Lighting is also crucial to biophilic design. Circadian lighting – which mimics the natural cycles of light throughout the day and night in order to promote healthy sleep and wakefulness – is an increasingly important consideration at work and at home. ‘Most of us spend the majority of our time indoors, and losing that connection to nature could be affecting our sleep,’ says Jonathan Rush, head of lighting design at Hoare Lea. ‘It’s about time we started considering our lighting “diet”, as we do with nutrition.’
Rush recommends using a system that moves towards a warmer, amber colour in the evening: all made possible by app-controlled LED technology. ‘Think of how relaxing it feels to sit in dim, warm candlelight,’ he adds. ‘How quickly would you fall asleep?
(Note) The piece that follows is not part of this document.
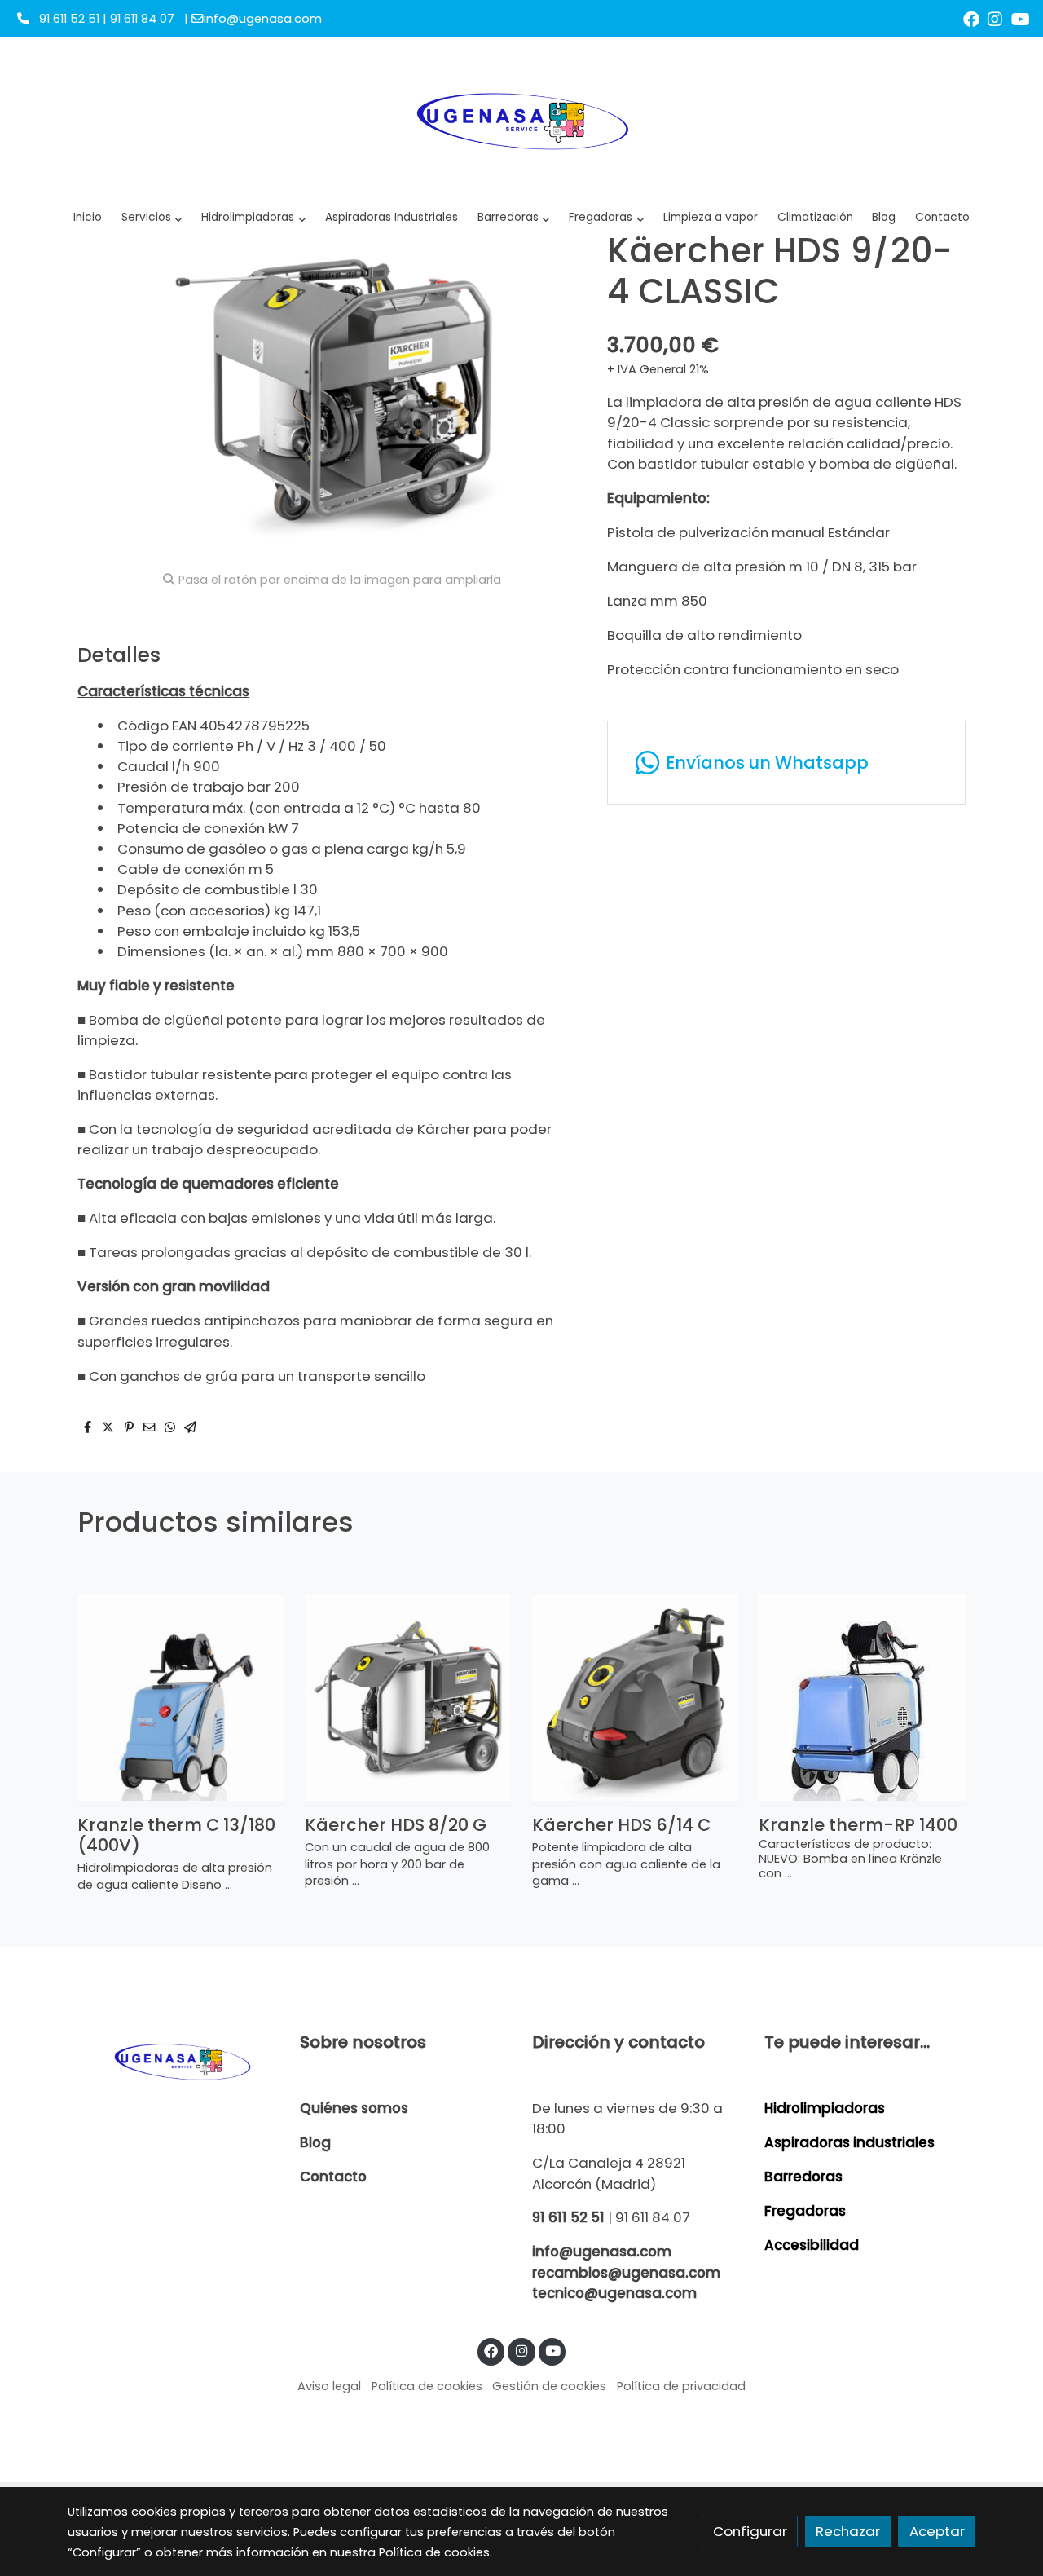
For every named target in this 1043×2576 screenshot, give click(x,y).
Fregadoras (805, 2211)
Well, your whole lighting system can do the same.’ Complementing this is ‘daylight design’, which aims to maximise quality daylight. ‘The path of the sun is completely predictable, so one can design or orientate a space to benefit from the best sunlight or daylight,’ says Rush. At home, this could be as simple as moving a chair closer to a window.
‘It’s about nature-based placemaking,’ concludes Heath. ‘When we fill buildings with biophilic features, people walk in and light up. We’ve got to make places where people can enjoy nature.’